Moreover, masses consistent with fibroadenoma on physical examination and imaging could be managed nonsurgically. Given their size, progressive growth, associated pain, and esthetic concerns, GFAs may be more clinically alarming. Rapid growth, distortion of breast architecture or with overlying skin changes, and risk of malignancy are indications for surgical excision of a suspected fibroadenoma (5,6). An ideal surgical technique for GFA with asymmetry should achieve equal breast size, reposition the nipple-areola complex, and correct asymmetry with minimal scars in one stage. Multiple treatment modalities ranging from simple excision to mastectomy have been described in the literature (3,8). Mastectomy may be considered a drastic option in benign breast lesions. The most common incisions reported for excision of GFAs are inframammary skin incision, reduction mammaplasty incision, and peri-/circum-areolar incision (3,9-12).

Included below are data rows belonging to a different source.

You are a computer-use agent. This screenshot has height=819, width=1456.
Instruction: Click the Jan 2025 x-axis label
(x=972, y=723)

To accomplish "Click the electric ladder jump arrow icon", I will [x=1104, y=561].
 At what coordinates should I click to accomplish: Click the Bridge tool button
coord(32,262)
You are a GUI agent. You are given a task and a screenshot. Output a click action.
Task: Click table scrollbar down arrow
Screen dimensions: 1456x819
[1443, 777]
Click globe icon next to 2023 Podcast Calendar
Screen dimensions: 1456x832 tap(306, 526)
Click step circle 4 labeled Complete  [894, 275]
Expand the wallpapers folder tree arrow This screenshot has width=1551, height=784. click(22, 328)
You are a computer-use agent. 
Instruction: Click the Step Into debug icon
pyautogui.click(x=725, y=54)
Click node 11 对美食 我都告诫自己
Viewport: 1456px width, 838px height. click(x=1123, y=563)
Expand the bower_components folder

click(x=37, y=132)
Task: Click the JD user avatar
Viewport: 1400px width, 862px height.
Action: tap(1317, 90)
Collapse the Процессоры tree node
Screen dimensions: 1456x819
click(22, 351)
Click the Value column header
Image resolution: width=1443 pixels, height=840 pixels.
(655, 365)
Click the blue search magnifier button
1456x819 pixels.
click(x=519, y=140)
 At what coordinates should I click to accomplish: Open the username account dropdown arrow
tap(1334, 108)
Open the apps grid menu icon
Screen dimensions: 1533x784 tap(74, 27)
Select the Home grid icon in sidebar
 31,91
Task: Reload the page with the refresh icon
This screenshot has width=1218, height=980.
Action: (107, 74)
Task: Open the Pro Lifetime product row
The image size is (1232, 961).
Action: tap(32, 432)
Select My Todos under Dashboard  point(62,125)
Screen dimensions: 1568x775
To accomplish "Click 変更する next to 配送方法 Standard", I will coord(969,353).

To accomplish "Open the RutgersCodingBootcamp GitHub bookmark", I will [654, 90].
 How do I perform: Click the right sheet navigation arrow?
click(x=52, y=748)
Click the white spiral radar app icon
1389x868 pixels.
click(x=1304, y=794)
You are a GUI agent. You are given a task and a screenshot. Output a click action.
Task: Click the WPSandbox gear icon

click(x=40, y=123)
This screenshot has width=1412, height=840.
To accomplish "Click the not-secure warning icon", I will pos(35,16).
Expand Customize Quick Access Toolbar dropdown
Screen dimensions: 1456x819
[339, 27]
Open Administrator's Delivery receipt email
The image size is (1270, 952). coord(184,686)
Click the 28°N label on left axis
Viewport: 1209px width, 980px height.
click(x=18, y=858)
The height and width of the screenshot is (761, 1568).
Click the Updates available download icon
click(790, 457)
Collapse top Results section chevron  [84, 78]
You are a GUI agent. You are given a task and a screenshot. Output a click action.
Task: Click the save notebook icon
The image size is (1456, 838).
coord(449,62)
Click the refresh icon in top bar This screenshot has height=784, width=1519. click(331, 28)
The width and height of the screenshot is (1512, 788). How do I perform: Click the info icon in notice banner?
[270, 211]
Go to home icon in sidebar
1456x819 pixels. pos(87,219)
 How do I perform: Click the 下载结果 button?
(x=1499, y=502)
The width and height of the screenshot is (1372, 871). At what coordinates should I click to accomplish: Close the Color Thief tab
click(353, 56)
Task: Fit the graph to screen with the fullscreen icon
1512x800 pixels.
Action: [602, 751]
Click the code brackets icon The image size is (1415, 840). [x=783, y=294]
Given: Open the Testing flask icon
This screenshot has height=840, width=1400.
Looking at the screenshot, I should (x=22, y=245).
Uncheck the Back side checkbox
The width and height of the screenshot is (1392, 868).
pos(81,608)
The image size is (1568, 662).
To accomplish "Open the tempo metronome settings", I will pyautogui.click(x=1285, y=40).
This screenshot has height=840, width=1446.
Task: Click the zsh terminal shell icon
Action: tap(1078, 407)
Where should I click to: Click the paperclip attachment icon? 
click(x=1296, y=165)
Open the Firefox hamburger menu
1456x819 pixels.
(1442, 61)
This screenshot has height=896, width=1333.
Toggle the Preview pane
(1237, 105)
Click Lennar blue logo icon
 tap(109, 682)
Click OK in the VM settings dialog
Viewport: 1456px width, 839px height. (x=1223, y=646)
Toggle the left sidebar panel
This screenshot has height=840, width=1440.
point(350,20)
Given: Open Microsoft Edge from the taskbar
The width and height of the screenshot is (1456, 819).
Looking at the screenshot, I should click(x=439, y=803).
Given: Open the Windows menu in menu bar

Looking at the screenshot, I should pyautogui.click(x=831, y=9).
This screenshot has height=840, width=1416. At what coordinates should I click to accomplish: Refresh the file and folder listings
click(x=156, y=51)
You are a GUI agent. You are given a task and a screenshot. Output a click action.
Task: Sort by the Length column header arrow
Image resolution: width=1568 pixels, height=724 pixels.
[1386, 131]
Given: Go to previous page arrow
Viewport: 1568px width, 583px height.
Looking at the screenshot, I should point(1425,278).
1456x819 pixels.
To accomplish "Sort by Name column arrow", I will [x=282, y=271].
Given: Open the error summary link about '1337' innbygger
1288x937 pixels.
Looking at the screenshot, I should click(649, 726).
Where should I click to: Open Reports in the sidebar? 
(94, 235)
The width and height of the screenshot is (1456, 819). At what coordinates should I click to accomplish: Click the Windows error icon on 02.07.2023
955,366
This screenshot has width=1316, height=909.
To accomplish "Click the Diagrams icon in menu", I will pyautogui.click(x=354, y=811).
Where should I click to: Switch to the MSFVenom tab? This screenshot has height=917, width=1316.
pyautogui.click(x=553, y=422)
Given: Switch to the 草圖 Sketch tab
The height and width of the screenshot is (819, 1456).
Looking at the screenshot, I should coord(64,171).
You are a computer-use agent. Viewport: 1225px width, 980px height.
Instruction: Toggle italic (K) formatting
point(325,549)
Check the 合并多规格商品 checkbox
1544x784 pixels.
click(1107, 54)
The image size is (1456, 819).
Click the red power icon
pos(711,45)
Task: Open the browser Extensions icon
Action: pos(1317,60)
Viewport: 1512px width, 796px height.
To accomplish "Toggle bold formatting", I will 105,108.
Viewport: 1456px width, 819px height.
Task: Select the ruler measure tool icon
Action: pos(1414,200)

This case report illustrated a young female patient who presented with a distorted left breast due to a giant fibroadenoma during pregnancy and lactation. We treated our patient using the round block technique described by Benelli (13). This technique permits easy access to a tumor while leaving a very discrete scar and allows restoration of a good breast contour after excision.
Acknowledgments
Funding: This work was supported by Hangzhou Science and Technology Bureau [20170533B26].
Footnote
Conflicts of Interest: All authors have completed the ICMJE uniform disclosure form (available at http://dx.doi.org/10.21037/tcr.2018.05.10). The authors have no conflicts of interest to declare.
Ethical statement: The authors are accountable for all aspects of the work in ensuring that questions related to the accuracy or integrity of any part of the work are appropriately investigated and resolved. All procedures performed in study involving human participants were in accordance with the ethical standards of the institutional and/or national research committee(s) and with the Declaration of Helsinki (as revised in 2013). Written informed consent was obtained from the patient for publication of this case report and any accompanying images.